**Exercise brief:** Lines from the records below that contain the word "Open" are to be copied out.

[Records contained in a dataset]

..............................

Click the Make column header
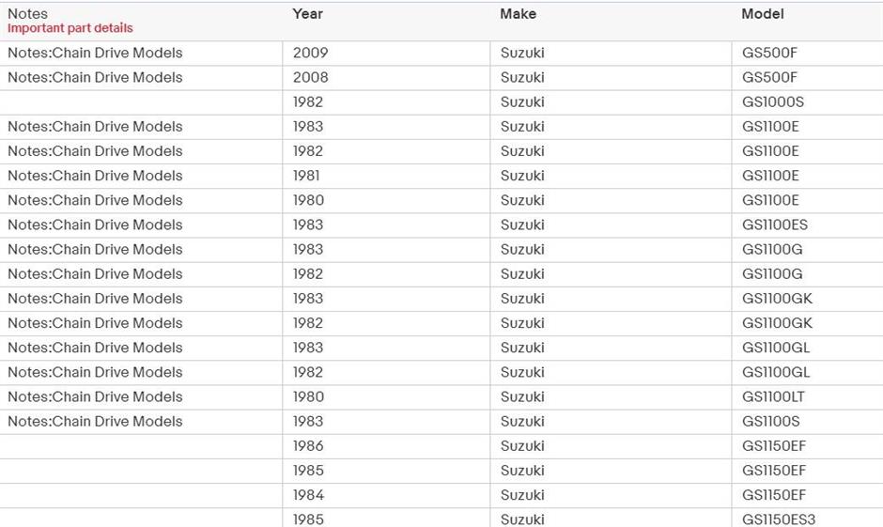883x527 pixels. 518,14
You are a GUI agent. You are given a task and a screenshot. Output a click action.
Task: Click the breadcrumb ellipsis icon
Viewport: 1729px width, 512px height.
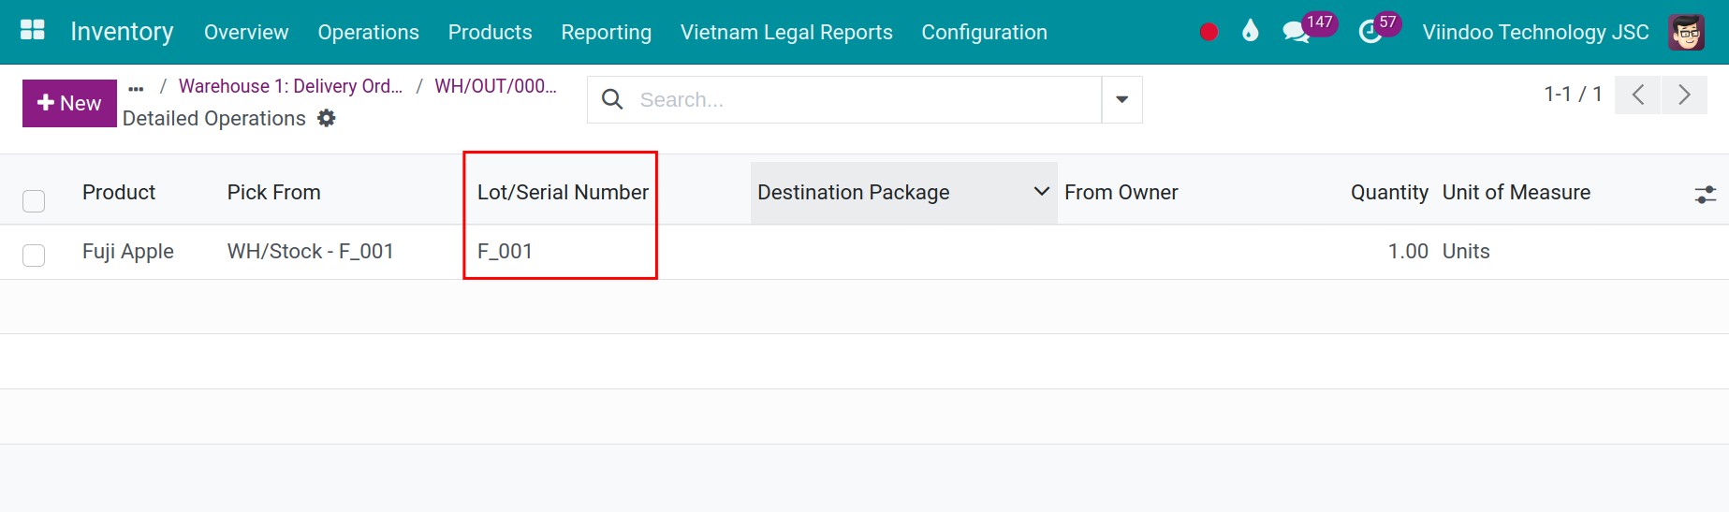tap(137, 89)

..............................

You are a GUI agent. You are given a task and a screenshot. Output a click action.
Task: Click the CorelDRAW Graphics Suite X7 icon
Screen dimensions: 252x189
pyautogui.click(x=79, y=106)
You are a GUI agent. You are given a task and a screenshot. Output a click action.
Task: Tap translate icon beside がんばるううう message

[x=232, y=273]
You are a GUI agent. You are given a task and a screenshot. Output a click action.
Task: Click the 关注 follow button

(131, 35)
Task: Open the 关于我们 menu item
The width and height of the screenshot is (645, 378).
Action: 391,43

..............................

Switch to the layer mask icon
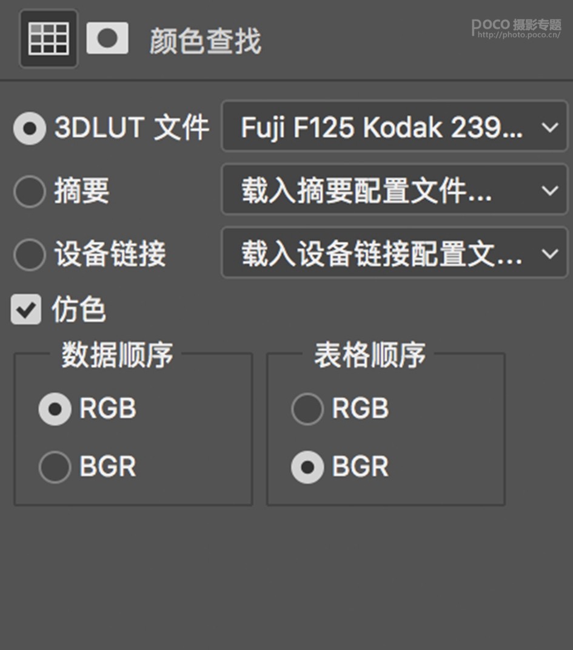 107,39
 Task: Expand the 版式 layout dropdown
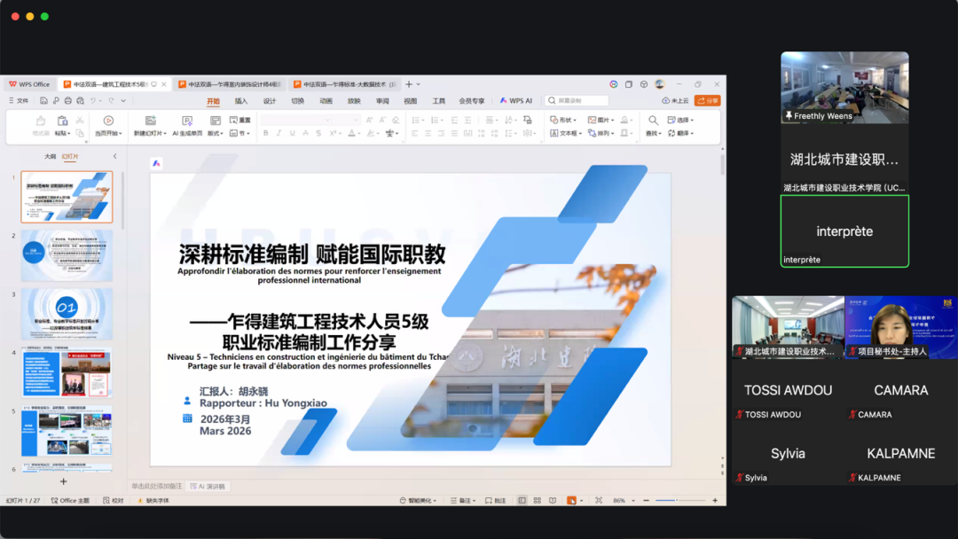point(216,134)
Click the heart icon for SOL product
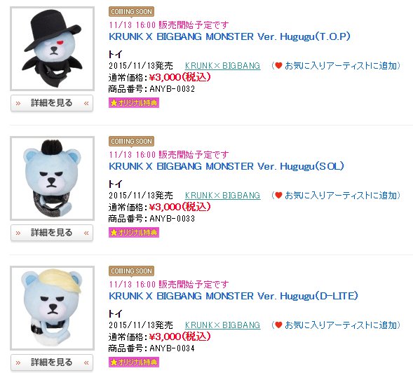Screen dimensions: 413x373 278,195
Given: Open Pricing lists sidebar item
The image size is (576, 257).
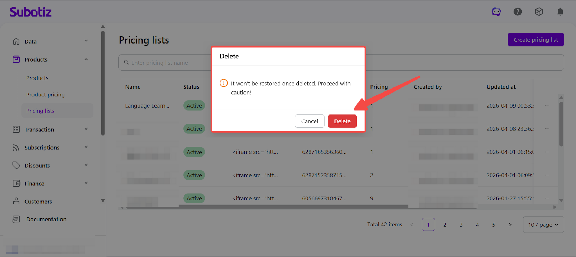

..............................

**Answer to the problem:**
Task: Open the 关于我们 menu item
Given: Open Pricing lists sidebar item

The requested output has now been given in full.